# Problem statement:
Copy the records below without changes, beginning at the line that contains "At what coordinates should I click to accomplish: Click" and ending after the line that contains "(x=412, y=115)".

# Data provided:

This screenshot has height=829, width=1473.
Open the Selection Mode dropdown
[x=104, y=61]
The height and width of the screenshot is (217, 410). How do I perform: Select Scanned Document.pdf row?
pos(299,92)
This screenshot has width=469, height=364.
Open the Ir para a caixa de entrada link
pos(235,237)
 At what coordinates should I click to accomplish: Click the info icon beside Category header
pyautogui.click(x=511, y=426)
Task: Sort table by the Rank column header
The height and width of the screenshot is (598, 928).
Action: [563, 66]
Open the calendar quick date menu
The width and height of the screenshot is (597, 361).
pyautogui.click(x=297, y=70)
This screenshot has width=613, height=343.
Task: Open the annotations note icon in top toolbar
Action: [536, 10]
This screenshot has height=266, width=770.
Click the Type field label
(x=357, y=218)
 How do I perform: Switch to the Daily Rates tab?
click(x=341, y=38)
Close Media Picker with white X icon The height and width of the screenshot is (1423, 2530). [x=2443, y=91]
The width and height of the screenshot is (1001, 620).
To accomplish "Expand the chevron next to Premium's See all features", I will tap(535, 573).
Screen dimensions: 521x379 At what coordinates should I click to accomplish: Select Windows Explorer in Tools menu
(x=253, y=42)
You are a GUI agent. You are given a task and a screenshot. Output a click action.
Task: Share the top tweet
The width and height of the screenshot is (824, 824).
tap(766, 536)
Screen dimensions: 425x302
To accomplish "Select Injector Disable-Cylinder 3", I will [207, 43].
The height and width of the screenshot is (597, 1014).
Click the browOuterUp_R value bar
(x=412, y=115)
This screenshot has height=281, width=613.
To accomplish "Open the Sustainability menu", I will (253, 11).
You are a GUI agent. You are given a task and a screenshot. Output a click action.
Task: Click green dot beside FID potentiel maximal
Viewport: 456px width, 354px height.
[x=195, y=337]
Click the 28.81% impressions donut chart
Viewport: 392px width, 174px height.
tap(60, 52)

# Full response:
 At what coordinates should I click to accomplish: Click the info icon beside Category header
pyautogui.click(x=511, y=426)
Task: Sort table by the Rank column header
The height and width of the screenshot is (598, 928).
Action: [563, 66]
Open the calendar quick date menu
The width and height of the screenshot is (597, 361).
pyautogui.click(x=297, y=70)
This screenshot has width=613, height=343.
Task: Open the annotations note icon in top toolbar
Action: [536, 10]
This screenshot has height=266, width=770.
Click the Type field label
(x=357, y=218)
 How do I perform: Switch to the Daily Rates tab?
click(x=341, y=38)
Close Media Picker with white X icon The height and width of the screenshot is (1423, 2530). [x=2443, y=91]
The width and height of the screenshot is (1001, 620).
To accomplish "Expand the chevron next to Premium's See all features", I will tap(535, 573).
Screen dimensions: 521x379 At what coordinates should I click to accomplish: Select Windows Explorer in Tools menu
(x=253, y=42)
You are a GUI agent. You are given a task and a screenshot. Output a click action.
Task: Share the top tweet
The width and height of the screenshot is (824, 824).
tap(766, 536)
Screen dimensions: 425x302
To accomplish "Select Injector Disable-Cylinder 3", I will [207, 43].
The height and width of the screenshot is (597, 1014).
Click the browOuterUp_R value bar
(x=412, y=115)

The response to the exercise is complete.